──────── Records provided ────────

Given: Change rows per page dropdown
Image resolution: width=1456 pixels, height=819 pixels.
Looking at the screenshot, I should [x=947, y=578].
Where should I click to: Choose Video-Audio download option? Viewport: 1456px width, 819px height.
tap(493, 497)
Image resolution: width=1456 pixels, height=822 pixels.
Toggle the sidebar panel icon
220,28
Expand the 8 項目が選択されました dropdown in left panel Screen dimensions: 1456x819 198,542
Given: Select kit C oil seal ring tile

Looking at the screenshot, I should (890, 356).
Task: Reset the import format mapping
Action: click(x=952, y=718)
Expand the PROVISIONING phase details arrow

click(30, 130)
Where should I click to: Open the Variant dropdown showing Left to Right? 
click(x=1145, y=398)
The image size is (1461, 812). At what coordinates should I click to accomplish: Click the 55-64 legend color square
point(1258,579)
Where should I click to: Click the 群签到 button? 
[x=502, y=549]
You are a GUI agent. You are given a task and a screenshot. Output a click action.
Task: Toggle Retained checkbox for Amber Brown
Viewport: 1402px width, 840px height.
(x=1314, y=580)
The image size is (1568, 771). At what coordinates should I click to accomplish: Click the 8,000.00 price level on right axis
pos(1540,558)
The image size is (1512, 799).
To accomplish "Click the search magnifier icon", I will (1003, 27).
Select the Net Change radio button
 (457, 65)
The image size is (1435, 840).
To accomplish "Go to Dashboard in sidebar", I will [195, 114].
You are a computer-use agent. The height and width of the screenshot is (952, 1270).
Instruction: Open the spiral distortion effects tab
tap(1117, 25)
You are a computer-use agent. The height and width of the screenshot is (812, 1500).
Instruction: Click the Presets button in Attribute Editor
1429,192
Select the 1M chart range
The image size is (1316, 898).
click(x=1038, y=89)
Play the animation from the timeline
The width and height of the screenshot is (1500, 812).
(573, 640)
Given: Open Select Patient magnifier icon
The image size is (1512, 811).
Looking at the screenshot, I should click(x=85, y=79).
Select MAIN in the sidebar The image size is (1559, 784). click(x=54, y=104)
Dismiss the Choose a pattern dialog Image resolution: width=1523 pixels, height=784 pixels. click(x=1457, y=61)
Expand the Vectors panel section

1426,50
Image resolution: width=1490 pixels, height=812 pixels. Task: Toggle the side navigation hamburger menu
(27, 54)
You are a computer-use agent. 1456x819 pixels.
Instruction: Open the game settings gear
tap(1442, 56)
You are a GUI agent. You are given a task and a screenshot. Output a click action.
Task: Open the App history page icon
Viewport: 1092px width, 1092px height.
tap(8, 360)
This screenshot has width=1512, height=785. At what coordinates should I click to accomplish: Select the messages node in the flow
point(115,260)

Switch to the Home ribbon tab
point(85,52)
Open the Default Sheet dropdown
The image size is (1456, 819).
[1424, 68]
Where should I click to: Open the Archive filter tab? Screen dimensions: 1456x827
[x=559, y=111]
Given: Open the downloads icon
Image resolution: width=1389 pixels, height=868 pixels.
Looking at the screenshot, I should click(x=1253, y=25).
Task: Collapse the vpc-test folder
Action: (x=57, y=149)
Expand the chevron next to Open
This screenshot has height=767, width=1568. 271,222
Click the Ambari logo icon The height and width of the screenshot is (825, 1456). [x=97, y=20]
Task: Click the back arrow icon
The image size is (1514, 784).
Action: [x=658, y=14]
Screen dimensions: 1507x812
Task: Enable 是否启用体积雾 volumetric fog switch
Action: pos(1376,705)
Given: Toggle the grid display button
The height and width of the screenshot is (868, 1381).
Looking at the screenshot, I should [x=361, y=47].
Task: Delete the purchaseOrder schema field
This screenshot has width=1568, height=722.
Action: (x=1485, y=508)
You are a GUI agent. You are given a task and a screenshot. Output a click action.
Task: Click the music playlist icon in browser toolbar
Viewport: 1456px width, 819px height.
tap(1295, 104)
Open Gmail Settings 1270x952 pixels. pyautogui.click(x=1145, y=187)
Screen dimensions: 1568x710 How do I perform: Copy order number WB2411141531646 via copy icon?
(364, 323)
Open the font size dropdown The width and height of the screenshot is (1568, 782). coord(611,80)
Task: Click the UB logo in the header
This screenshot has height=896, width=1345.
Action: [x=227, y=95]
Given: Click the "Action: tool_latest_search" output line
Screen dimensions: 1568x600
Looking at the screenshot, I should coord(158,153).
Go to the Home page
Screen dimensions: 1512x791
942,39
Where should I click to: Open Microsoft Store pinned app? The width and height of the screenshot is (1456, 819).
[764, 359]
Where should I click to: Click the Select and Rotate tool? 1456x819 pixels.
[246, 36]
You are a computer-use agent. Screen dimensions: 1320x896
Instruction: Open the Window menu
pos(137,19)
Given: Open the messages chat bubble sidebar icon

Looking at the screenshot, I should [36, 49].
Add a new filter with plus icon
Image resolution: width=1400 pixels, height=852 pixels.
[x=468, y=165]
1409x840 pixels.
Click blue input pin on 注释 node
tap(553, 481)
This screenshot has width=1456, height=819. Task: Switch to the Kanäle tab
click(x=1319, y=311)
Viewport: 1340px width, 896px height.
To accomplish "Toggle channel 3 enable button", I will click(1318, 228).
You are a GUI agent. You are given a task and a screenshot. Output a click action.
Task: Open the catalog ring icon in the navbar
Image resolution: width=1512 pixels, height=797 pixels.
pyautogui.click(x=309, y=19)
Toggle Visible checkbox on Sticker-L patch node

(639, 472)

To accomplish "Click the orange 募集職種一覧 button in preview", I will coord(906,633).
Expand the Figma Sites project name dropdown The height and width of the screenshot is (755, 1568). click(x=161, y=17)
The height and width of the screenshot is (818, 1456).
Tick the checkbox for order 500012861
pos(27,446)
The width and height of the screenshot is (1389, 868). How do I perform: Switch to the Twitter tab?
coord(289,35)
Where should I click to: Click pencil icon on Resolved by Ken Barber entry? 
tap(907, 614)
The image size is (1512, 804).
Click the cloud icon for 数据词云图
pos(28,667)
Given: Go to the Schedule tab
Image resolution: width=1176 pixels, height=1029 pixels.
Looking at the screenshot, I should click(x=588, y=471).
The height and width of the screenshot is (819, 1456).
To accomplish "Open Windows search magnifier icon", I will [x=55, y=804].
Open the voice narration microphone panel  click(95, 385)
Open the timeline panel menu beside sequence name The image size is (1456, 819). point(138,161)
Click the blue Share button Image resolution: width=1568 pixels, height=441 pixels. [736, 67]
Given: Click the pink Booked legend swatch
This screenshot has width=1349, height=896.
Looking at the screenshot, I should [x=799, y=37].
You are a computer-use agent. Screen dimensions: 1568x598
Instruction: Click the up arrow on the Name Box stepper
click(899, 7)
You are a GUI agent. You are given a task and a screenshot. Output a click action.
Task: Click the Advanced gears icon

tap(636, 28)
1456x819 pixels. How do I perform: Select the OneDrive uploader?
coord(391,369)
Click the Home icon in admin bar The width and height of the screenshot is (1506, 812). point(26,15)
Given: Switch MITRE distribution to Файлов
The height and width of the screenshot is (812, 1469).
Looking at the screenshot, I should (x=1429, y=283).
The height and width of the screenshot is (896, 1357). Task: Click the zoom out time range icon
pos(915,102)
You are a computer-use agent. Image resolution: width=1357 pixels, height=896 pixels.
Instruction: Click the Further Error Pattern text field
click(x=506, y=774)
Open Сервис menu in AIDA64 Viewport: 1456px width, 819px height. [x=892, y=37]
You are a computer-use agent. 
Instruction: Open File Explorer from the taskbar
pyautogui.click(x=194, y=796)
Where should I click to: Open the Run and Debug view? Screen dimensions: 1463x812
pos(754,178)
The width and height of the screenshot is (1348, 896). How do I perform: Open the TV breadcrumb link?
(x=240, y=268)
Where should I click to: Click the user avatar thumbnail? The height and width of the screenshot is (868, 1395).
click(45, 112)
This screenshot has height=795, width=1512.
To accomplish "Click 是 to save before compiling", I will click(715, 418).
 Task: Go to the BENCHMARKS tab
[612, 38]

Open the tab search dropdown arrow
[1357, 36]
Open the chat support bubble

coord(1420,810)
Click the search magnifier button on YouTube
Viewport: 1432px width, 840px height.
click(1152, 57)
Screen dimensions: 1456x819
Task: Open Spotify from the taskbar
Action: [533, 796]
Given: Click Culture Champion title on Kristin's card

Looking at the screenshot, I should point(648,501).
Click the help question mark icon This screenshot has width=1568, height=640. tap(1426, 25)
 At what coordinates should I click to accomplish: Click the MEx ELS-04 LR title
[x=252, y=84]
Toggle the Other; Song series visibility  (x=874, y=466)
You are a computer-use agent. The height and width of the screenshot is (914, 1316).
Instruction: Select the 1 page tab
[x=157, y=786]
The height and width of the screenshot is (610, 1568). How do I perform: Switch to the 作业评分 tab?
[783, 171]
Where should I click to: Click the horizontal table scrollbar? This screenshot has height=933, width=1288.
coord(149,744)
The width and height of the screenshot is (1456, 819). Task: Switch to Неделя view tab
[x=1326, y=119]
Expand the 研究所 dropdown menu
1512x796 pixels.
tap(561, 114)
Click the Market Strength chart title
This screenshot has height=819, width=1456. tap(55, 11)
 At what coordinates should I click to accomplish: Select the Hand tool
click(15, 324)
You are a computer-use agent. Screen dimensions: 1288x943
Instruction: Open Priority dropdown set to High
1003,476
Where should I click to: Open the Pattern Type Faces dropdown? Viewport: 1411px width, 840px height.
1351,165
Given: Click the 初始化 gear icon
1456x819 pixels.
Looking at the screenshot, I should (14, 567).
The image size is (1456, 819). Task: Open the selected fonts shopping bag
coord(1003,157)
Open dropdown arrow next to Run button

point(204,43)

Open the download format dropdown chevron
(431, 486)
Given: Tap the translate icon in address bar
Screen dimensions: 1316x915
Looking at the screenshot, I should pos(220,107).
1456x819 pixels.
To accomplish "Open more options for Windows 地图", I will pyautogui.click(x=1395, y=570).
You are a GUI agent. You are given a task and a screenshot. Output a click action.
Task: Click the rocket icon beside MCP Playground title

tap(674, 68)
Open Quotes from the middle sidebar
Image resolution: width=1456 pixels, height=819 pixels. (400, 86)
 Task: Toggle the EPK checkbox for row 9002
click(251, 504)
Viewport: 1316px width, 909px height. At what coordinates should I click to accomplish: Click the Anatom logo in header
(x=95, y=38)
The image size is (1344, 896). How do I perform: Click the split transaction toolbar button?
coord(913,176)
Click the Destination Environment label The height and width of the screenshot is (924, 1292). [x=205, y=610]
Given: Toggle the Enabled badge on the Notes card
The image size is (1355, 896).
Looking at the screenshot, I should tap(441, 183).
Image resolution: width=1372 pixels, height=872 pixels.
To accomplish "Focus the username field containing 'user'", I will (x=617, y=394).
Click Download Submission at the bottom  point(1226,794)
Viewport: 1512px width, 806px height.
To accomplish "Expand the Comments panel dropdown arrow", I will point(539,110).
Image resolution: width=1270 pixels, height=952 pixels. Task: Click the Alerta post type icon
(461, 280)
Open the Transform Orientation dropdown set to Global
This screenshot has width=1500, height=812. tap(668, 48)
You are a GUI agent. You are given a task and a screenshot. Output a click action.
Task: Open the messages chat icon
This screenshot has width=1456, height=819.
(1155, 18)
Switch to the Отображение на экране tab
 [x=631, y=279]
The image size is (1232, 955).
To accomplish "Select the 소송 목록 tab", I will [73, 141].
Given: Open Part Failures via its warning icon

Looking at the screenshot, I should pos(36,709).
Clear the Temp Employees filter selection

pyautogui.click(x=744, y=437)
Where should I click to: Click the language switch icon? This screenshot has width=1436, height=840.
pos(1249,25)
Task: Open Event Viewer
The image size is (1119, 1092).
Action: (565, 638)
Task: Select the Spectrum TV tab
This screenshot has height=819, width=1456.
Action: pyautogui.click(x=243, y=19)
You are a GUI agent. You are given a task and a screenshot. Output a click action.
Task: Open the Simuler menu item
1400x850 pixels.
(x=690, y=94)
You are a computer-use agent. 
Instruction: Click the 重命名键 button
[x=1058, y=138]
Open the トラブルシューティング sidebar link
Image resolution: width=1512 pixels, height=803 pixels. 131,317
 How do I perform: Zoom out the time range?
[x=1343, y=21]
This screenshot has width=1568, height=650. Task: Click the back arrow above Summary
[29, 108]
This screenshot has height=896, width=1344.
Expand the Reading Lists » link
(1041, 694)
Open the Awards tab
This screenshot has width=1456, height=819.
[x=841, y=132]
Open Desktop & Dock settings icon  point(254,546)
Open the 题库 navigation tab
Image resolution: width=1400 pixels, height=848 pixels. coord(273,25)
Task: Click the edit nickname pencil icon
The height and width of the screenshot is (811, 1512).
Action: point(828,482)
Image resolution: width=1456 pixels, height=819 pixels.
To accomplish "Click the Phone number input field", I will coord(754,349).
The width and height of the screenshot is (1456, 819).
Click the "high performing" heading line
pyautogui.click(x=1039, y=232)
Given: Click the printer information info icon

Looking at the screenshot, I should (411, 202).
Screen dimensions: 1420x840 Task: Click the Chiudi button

────────

Work required: From the entries above, extract only the lines running from the one containing "Task: Click the Advanced gears icon" through the one containing "Open Сервис menu", inclusive.

Task output:
Task: Click the Advanced gears icon

tap(636, 28)
1456x819 pixels. How do I perform: Select the OneDrive uploader?
coord(391,369)
Click the Home icon in admin bar The width and height of the screenshot is (1506, 812). point(26,15)
Given: Switch MITRE distribution to Файлов
The height and width of the screenshot is (812, 1469).
Looking at the screenshot, I should (x=1429, y=283).
The height and width of the screenshot is (896, 1357). Task: Click the zoom out time range icon
pos(915,102)
You are a computer-use agent. Image resolution: width=1357 pixels, height=896 pixels.
Instruction: Click the Further Error Pattern text field
click(x=506, y=774)
Open Сервис menu in AIDA64 Viewport: 1456px width, 819px height. [x=892, y=37]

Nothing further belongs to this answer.